Mallika Sherawat as the snake goddess Nagin taken on human form in Hisss (2010)
Mallika Sherawat as the snake goddess Nagin taken on human form

Probably the film that Hisss comes the closest to, although perhaps not entirely intentionally, is Ken Russell’s campy The Lair of the White Worm (1988), which featured Amanda Donohoe as the modern incarnation of an ancient snake goddess. Russell planted tongue in cheek and peppered the film with absurd snake imagery. Similarly, Hisss is filled with snake imagery throughout and comes with an approach where you are entirely sure if it is taking itself seriously or not.

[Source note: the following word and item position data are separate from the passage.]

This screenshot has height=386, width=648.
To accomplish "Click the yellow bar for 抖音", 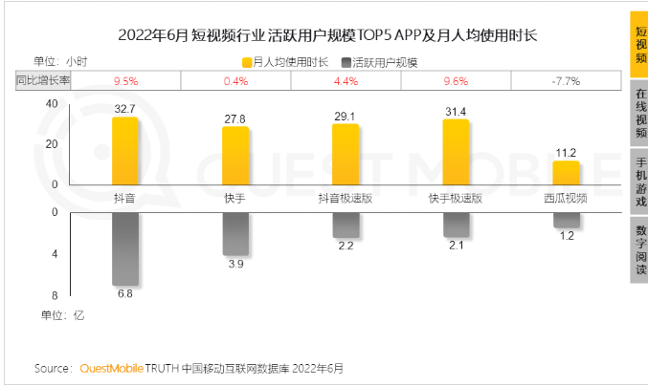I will click(x=124, y=151).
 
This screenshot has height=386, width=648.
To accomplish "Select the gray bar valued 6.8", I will click(x=125, y=248).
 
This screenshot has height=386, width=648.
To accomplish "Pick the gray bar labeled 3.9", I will click(x=235, y=233).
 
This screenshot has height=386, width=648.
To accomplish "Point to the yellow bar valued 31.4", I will click(x=456, y=152).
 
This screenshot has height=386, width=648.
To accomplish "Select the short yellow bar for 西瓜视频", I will click(x=566, y=173).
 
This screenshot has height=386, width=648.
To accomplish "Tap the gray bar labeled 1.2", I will click(x=566, y=221).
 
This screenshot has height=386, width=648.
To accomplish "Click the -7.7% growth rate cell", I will click(x=566, y=81).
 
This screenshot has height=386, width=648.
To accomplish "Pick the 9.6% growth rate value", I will click(x=456, y=81).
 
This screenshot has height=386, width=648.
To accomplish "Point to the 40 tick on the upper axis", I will click(x=52, y=103).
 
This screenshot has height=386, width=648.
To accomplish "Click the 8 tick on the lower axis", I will click(x=56, y=295).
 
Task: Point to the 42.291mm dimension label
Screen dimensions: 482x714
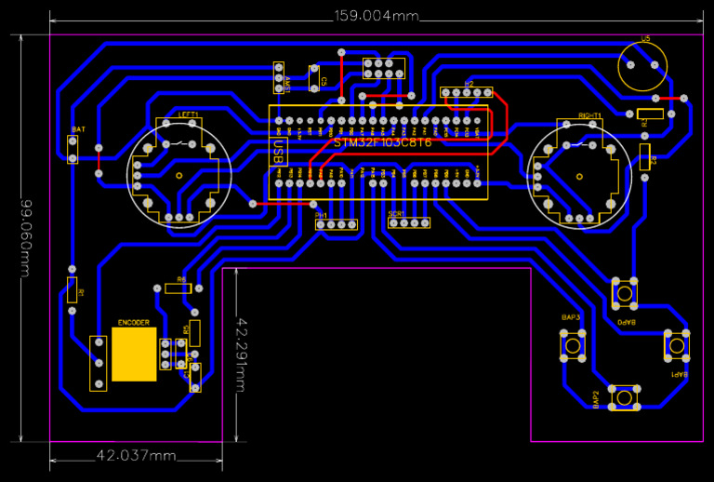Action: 242,351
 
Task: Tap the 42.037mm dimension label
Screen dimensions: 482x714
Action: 136,455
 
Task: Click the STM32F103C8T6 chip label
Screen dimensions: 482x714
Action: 383,143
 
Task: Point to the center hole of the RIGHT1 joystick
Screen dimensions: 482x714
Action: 578,176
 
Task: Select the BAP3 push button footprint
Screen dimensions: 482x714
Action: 572,344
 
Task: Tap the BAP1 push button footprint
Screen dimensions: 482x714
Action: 677,345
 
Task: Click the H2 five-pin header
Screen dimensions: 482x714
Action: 469,93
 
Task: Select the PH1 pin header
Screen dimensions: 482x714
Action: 336,225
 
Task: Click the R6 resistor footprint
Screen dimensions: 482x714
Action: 178,288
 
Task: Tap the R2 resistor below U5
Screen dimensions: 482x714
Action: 645,155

Whether you regard Hisss as a turkey or an unintentionally camp classic, Jennifer Lynch fails to make an uninteresting film, even when it clearly a work that has not emerged as she wanted it to. I tend to the view that Hisss is a flawed work of some interest at least on the grounds that I think Jennifer Lynch is a director who is deservous of much greater acclaim than she has received. Certainly, the film feels uneven – no doubt due to the producer’s interference – where scenes chop and change, seem not quite finished. The digital snake effects are so-so.

Nevertheless, Hisss is a film of enormous ambition and about equal amounts madcap conceptual lunacy. Lynch places much into the scenes visually – from the snake attacks to the scenes of Mallika weaving through a multi-coloured Holi celebration. Indian actress Mallika Sherawat has a piercing intensity and wonderfully sensual presence as the snake goddess and Lynch plays the scenes of her gliding through or cavorting with a snake for a maximum of erotic tease.

And then there is the downright weird such as where Lynch has Mallika Sherawat performing snake-like actions wherever she goes – swallowing animal eggs whole; devouring the body of a would-be rapist and then lying down after with a massively swollen pregnant belly as she waits to devour him; at its silliest when she starts responding to snake charmer music during the Holi celebrations; at the most sublimely weird in a scene where Mallika slithers up a lamppost, wraps herself around it and goes to sleep hanging from the very top.